> **Directive**:
Write out the part of the Skywalker Ranch passage from "Skywalker Ranch is a" to "to the public.", word for word.

Skywalker Ranch is a movie ranch and workplace of film director, writer and producer George Lucas located in a secluded area near Nicasio, California, in Marin County. The ranch is located on Lucas Valley Road, named for an early-20th-century landowner in the area, unrelated to George Lucas. The ranch is not open to the public.

Overview 
The principal operation of the facility is as a motion picture sound mixing and recording facility.  Other Lucasfilm properties provide animation and visual effects; Skywalker handles sound, music, and allied services.

In September 1978, George Lucas purchased the first parcel, then named Bulltail Ranch, which in subsequent years became Skywalker Ranch. Skywalker Ranch has cost Lucas up to US$100 million, according to the Wall Street Journal.  Lucasfilm acquired 3,000 acres (1,200 ha) of adjoining land for a total of over 4,700 acres (1,900 ha).  Only 15 acres (6.1 ha) have been developed.  For 25 years, the residents of the area have fought his plan to build a larger studio on the property, citing light and noise pollution.

The Ranch contains a barn with animals, vineyards, a garden with fruits and vegetables used in the on-site restaurant, an outdoor swimming pool and fitness center with racquetball courts, the man-made "Ewok Lake", a hilltop observatory, a 300-seat theater called "The Stag" as well as theater screening rooms, and parking that is mostly concealed underground to preserve the natural landscape. Skywalker Sound was moved onto the ranch in 1987, now occupying the Technical Building. The Main House has a company research library under a stained-glass dome. Skywalker Ranch has its own fire station; it is part of the Marin County mutual aid system and is often called on to assist firefighters in nearby Marinwood.

Skywalker Ranch is intended to be more of a "filmmaker's retreat" than a headquarters for Lucas's business operations. The headquarters of Lucasfilm, Industrial Light & Magic, and LucasArts are located in Lucas's Letterman Digital Arts Center in the Presidio of San Francisco. The George Lucas Educational Foundation is based at the Ranch.  Skywalker Sound remains based at the Ranch, for which Lucasfilm pays a rental fee to George Lucas, who remains the property's owner. Although Lucas maintains his offices there, he does not reside at the Ranch. Lucasfilm Games was located at the ranch during the early company years.

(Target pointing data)
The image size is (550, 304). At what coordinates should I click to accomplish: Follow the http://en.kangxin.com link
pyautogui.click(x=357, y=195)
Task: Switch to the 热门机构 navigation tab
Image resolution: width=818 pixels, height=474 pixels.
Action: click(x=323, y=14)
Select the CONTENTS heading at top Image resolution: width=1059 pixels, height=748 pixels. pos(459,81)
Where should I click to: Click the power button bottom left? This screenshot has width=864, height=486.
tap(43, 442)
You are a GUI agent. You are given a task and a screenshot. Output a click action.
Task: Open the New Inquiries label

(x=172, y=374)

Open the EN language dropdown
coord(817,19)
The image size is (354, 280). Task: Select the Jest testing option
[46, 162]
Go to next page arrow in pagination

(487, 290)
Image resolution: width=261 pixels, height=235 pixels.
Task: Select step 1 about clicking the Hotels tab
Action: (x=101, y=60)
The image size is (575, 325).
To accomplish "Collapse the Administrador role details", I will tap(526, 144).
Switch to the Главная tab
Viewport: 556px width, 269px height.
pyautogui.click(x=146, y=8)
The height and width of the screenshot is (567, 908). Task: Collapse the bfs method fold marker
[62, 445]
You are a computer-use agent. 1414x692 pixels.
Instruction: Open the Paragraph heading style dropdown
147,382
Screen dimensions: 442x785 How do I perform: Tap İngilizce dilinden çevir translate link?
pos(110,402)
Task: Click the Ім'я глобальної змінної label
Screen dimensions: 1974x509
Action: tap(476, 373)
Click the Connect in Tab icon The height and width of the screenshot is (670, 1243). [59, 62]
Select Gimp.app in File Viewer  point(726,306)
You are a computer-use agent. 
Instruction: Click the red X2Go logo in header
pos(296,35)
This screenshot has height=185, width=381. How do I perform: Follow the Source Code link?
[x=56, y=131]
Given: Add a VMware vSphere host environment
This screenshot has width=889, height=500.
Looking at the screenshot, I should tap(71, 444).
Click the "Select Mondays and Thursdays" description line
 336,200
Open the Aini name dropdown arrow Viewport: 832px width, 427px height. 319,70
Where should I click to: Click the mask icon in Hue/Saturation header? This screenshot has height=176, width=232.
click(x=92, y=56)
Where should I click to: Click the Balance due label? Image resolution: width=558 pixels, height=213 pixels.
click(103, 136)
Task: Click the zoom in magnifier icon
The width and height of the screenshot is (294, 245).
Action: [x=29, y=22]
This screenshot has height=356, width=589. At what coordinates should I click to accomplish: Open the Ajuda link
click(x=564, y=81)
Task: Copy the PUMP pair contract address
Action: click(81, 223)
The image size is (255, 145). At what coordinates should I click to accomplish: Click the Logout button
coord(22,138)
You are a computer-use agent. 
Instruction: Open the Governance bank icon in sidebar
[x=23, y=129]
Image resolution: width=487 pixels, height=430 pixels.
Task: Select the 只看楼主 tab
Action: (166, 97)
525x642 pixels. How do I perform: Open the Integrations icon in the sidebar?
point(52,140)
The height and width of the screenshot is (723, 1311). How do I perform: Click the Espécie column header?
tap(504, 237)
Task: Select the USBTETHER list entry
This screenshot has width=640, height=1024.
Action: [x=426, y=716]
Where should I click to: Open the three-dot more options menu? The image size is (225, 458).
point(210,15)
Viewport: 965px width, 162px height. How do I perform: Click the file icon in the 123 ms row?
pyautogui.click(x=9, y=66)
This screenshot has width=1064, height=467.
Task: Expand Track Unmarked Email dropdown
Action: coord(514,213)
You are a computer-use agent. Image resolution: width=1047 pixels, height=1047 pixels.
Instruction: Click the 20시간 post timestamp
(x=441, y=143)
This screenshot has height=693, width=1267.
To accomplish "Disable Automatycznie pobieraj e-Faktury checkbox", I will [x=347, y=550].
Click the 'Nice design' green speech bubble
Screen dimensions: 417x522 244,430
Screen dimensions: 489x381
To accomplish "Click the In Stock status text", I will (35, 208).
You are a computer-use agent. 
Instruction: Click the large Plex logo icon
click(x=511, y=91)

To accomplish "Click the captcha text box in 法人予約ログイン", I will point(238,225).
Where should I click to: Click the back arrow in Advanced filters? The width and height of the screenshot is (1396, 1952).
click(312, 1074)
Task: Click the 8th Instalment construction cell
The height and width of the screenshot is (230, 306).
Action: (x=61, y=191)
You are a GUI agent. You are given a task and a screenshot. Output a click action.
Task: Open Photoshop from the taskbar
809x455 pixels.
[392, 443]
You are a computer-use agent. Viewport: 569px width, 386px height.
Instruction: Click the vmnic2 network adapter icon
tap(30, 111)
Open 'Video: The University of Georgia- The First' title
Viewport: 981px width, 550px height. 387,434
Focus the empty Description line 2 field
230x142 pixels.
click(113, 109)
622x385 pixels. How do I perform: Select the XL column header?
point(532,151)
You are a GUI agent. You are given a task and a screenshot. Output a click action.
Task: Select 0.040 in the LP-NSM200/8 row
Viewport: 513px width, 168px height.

> **Result**:
Skywalker Ranch is a movie ranch and workplace of film director, writer and producer George Lucas located in a secluded area near Nicasio, California, in Marin County. The ranch is located on Lucas Valley Road, named for an early-20th-century landowner in the area, unrelated to George Lucas. The ranch is not open to the public.